These exercises are NOT for beginners and should be supervised by a coach who does them. This is just an example of long-term progressive build-up.
You may see fighters doing this kind of drill. In contact martial arts, it's important to strengthen your wrists for fighting and grappling. With submissions and holds, nothing sucks more than when you're sparring with someone and they have a crazy-strong grip. For striking, your wrists also need to be able to take impact as people don't tend to stand still when you're punching them. Dodgy punches happen.
Weightlifters who apply these same wrist-strengthening methods will significantly reduce their risk of injury and also increase the training they can endure. There's nothing that annoys me more than when someone can't complete sets of weights they should be fully capable of doing because their wrists can't take the pressure.

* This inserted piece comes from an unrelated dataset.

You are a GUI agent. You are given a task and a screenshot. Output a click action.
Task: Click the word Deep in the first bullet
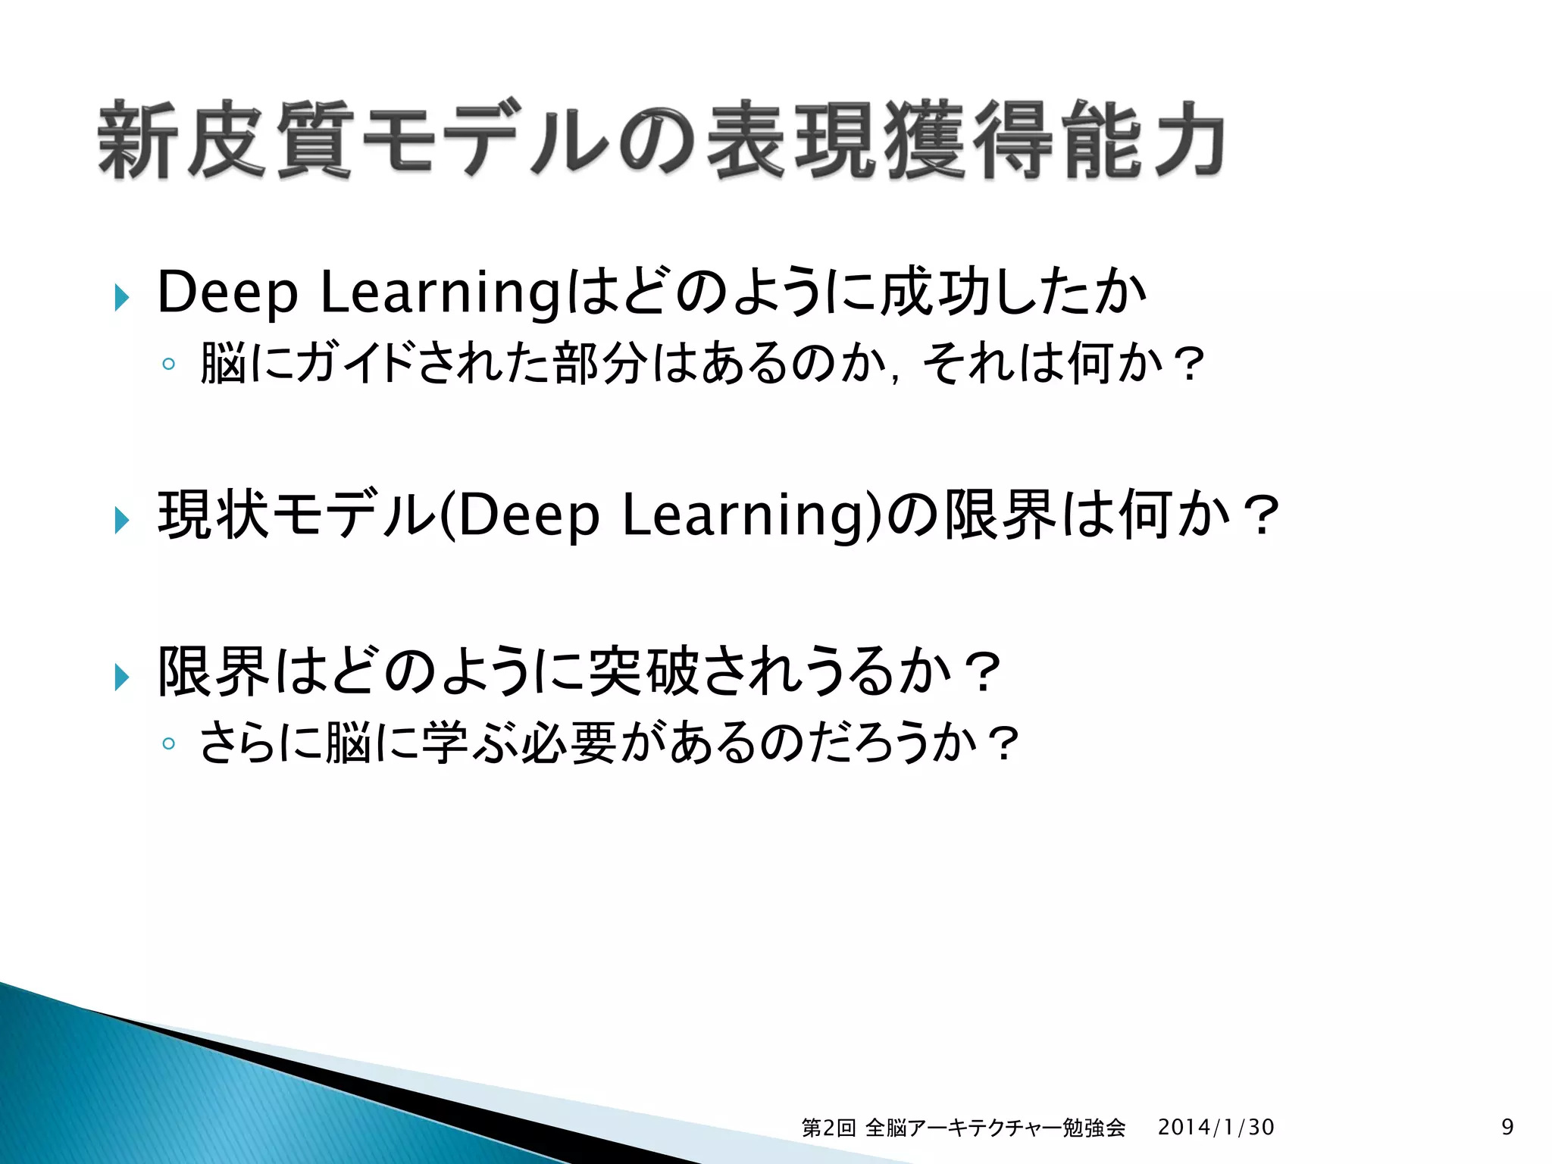227,293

If you've really owned the passive wrist stretches https://www.archive.t-nation.com/training/stronger-wrists-bigger-lifts and they feel easy to you, then it's time to step it up. First, test it from your knees. See if you can you support your weight in full wrist flexion. If there's no discomfort then attempt a push-up slowly. Again, only try a few and see how your wrists feel the next day.
Over time exercises like this won't become a big deal and you can just add them to a list of "things you can do." But the added benefit of having iron wrists will stay with you, and it's nice to take that for granted.